4. Penerima Penghasilan yang tidak dipotong PPh Pasal 21

a. Pejabat perwakilan diplomatik dan konsulat atau pejabat lain dari negara asing, dan orang-orang yang diperbantukan kepada mereka yang bekerja pada dan bertempat tinggal bersama mereka, dengan syarat :

- bukan warga negara Indonesia dan

- di Indonesia tidak menerima atau memperoleh penghasilan lain di luar jaba­tan atau pekerjaannya tersebut serta negara yang bersangkutan memberikan perlakuan timbal balik;

b. Pejabat perwakilan organisasi internasional yang ditetapkan oleh Keputusan Menteri Keuangan sepanjang bukan warga negara Indonesia dan tidak menjalankan usaha atau kegiatan atau peker­jaan lain untuk memperoleh penghasilan di Indonesia.

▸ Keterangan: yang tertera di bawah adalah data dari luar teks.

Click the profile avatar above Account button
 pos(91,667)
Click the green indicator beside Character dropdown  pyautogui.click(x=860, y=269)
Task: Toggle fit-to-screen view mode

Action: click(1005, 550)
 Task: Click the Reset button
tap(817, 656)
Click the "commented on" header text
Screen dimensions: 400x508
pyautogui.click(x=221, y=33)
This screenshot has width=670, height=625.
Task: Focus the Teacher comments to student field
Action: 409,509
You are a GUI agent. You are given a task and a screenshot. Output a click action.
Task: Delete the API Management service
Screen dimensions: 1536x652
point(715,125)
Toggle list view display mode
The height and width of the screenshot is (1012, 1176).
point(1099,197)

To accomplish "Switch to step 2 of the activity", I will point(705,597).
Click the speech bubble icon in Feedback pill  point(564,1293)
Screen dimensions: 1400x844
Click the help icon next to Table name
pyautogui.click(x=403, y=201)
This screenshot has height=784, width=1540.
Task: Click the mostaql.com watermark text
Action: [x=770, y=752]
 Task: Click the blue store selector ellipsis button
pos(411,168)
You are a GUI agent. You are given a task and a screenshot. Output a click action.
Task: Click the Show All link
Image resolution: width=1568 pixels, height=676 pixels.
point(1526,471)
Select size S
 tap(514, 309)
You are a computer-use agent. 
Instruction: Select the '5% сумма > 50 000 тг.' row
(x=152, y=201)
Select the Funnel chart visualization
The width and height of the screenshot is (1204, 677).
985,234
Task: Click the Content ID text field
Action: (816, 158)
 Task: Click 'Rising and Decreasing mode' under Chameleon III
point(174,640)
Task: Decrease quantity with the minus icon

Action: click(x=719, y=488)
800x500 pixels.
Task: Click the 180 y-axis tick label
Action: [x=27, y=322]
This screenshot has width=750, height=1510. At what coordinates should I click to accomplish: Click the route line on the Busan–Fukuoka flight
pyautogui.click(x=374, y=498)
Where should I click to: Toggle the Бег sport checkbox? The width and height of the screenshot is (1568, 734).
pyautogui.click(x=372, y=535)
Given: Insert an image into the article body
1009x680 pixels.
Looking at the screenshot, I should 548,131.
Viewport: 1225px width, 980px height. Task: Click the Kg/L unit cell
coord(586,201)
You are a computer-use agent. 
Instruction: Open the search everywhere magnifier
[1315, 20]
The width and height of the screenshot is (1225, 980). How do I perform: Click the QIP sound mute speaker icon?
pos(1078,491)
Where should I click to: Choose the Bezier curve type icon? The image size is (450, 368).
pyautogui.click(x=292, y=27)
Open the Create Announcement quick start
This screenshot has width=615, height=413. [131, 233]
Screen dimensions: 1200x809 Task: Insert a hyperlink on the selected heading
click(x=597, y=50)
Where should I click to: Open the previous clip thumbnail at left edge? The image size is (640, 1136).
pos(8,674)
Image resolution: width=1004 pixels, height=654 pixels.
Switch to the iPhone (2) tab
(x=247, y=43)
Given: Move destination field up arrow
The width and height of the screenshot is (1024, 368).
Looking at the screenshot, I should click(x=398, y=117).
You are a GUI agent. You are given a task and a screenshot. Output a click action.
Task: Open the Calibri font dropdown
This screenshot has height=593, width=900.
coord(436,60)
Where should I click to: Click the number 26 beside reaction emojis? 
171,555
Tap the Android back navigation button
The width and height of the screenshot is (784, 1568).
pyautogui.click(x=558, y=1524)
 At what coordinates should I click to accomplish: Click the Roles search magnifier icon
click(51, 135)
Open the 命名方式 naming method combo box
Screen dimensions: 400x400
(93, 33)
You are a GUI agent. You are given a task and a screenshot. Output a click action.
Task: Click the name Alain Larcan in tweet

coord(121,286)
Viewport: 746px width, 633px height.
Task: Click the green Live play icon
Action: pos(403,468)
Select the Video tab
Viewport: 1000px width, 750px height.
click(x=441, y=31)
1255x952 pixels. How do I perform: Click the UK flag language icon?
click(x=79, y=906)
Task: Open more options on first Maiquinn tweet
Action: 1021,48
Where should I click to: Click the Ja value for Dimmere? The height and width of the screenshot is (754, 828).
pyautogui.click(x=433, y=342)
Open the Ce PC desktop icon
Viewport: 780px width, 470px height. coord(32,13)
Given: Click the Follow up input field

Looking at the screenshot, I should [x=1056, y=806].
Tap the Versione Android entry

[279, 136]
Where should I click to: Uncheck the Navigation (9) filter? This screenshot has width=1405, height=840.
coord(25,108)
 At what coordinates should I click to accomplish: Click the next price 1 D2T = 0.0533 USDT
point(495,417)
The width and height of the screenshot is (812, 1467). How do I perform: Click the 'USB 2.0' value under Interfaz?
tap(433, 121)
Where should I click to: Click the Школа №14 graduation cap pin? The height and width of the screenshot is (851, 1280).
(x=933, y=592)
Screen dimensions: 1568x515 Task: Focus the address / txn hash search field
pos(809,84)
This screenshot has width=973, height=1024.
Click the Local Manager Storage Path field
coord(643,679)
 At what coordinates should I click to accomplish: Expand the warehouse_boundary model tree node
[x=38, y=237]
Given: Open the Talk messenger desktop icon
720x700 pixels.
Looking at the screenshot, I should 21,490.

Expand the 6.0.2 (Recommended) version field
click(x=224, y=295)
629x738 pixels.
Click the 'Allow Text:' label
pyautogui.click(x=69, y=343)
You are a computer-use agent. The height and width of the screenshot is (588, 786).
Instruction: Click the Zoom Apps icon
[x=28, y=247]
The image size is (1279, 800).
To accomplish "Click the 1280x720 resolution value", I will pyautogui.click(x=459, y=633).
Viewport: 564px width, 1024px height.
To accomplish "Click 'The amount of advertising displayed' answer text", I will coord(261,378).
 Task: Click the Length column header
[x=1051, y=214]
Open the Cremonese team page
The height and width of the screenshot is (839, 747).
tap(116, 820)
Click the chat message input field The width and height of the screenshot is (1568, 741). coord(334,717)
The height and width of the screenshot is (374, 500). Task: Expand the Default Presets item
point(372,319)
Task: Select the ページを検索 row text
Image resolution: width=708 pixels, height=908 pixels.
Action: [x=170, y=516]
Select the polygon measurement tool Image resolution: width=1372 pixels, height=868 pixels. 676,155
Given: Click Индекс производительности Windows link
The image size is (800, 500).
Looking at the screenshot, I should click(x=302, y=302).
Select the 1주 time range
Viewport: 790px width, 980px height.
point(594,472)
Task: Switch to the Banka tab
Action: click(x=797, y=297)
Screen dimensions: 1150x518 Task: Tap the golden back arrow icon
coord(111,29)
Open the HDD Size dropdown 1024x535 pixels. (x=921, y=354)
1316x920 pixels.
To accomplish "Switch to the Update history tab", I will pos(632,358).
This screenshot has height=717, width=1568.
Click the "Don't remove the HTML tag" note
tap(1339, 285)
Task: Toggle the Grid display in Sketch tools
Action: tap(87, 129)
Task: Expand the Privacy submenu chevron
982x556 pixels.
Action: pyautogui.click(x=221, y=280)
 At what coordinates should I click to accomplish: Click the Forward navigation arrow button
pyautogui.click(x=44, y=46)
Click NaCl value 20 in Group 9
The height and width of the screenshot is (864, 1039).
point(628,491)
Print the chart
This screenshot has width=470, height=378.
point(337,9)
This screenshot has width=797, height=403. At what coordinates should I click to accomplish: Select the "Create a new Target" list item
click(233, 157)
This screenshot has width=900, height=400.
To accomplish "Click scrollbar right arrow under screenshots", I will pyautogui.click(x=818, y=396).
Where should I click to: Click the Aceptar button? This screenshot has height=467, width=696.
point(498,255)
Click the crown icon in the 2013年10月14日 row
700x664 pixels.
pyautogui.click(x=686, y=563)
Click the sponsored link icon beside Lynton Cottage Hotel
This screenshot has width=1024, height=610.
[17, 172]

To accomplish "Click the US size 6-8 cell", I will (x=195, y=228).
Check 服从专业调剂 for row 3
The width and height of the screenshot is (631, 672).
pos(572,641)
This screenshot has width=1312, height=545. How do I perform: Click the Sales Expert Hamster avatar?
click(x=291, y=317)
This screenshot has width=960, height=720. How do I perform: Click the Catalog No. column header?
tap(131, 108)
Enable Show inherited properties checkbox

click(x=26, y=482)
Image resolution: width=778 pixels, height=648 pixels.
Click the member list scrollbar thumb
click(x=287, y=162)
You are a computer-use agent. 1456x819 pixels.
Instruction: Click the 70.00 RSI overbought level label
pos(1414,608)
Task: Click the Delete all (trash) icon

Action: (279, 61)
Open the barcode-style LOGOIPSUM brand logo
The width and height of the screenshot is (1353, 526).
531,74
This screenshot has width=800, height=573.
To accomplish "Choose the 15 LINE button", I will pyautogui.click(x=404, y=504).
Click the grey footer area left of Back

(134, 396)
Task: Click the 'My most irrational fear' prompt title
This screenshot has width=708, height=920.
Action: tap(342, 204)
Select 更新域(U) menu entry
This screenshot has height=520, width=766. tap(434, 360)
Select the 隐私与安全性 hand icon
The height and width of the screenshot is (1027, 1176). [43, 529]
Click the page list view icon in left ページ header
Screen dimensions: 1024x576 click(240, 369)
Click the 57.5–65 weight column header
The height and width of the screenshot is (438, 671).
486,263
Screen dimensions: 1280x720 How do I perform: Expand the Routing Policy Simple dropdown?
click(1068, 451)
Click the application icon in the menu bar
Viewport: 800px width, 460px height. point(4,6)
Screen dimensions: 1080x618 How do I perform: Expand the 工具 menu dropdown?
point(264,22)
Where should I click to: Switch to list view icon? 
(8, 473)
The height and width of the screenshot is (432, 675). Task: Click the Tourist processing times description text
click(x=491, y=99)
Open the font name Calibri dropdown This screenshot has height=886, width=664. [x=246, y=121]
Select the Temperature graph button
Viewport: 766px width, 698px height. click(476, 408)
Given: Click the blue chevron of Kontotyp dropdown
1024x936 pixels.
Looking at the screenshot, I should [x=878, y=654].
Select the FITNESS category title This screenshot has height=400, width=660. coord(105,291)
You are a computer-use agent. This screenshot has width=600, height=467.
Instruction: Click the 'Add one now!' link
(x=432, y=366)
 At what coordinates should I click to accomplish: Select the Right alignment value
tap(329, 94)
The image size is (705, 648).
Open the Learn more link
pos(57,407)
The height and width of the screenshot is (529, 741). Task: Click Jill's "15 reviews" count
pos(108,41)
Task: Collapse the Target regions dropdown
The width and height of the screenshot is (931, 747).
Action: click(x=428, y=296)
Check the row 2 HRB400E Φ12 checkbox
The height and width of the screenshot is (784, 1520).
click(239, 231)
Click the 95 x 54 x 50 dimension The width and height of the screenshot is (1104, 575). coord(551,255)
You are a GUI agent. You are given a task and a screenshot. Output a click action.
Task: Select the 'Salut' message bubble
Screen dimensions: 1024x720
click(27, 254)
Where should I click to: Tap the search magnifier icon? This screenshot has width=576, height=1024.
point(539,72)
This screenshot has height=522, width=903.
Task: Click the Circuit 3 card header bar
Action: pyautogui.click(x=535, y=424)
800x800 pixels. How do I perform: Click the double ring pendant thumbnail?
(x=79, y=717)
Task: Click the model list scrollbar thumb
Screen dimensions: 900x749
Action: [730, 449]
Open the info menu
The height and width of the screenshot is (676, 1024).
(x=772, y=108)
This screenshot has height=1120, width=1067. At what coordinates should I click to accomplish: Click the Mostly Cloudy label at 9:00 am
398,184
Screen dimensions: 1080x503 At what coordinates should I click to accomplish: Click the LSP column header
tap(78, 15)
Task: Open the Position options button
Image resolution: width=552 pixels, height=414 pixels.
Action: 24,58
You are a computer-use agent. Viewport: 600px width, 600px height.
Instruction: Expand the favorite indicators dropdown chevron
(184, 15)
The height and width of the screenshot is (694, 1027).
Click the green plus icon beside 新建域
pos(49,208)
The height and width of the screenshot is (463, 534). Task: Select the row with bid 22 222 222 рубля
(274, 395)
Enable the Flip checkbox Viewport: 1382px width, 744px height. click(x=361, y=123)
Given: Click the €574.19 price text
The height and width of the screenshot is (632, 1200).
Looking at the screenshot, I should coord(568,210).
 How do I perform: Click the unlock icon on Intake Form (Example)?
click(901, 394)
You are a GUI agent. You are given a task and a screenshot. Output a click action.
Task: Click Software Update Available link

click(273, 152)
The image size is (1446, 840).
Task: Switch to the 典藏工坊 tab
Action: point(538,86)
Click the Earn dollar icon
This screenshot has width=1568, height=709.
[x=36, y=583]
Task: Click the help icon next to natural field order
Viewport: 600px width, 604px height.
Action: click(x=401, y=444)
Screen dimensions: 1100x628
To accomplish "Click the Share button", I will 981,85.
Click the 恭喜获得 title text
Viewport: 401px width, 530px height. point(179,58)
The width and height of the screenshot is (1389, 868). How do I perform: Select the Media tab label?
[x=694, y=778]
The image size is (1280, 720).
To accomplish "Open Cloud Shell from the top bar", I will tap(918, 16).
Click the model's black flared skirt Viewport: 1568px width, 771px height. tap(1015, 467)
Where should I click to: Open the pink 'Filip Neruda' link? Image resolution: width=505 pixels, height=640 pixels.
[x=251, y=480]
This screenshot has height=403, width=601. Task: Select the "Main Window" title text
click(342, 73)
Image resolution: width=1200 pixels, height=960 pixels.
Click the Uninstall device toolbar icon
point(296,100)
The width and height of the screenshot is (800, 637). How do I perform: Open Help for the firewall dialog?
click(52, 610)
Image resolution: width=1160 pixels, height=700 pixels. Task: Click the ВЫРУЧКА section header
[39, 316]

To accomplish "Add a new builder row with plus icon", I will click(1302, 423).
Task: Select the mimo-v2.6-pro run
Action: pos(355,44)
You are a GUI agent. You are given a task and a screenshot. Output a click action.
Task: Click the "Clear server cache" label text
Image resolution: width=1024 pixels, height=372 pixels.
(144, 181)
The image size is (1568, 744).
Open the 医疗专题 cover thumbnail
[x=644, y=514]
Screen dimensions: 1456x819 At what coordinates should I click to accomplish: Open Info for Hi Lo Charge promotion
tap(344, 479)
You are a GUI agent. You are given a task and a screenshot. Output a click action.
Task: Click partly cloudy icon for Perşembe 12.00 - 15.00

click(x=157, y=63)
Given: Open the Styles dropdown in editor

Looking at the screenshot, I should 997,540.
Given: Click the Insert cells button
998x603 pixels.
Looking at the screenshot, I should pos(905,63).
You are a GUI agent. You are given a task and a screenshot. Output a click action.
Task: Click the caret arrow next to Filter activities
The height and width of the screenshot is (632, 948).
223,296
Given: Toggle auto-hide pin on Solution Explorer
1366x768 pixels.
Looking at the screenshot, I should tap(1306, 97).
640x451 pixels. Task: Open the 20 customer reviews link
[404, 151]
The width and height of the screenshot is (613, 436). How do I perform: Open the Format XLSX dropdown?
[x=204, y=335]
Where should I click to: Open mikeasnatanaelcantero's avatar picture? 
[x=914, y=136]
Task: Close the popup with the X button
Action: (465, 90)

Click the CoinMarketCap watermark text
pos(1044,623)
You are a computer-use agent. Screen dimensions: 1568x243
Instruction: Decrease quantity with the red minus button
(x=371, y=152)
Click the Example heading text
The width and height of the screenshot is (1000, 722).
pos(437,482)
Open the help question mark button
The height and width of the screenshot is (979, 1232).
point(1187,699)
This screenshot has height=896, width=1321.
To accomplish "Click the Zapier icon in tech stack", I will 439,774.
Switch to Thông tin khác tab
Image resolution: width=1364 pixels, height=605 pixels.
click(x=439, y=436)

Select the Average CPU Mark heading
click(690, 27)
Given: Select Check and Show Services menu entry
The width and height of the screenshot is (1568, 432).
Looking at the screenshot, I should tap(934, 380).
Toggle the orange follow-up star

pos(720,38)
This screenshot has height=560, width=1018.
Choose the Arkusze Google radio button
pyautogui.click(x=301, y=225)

5. Penghasilan yang dipotong PPh Pasal 21 adalah :

a. penghasilan teratur berupa gaji, uang pensiun bulanan, upah, honorarium, premi bulanan, uang lembur, uang sokongan, uang tunggu, uang ganti rugi, tunjangan istri, tunjangan anak, tunjangan kemahalan, tunjangan jabatan, tunjungan khusus, tunjangan transport, tunjangan pajak, tunjangan iuran pensiun, tunjangan pendidikan anak,beasiswa, premi asuransi yang dibayar pemberi kerja dan penghasilan teratur lainnya dengan nama apa pun;

b. penghasilan tidak teratur berupa jasa produksi, tantiem, gratifikasi, tunjangan cuti, tunjangan hari raya, tunjangan tahun baru, bonus, premi tahunan, dan penghasilan sejenis lainnya yang sifatnya tidak tetap ;

c. upah harian, upah mingguan, upah satuan, dan upah borongan;

d. uang tebusan pensiun, uang pesangon, uang Tabungan Hari Tua (THT) atau Jaminan Hari Tua (JHT), dan pembayaran lain sejenis;

e. honorarium, uang saku, hadiah atau penghargaan, komisi, bea siswa, dan pembayaran lain sebagai imbalan sehubungan dengan pekerjaan, jasa, dan kegiatan yang dilakukan oleh Wajib Pajak dalam negeri;

f. Gaji, gaji kehormatan, tunjangan lainnya yang terkait gaji, uang pensiun dan tunjangan lainnya yang terkait dengan uang pensiun;

g. penerimaan dalam bentuk natura dan kenikmatan lainnya dengan nama apa pun yang diberikan oleh bukan Wajib Pajak atau wajib pajak yang dikenakan PPh final dan dikenakan PPh berdasarkan norma penghitungan khusus.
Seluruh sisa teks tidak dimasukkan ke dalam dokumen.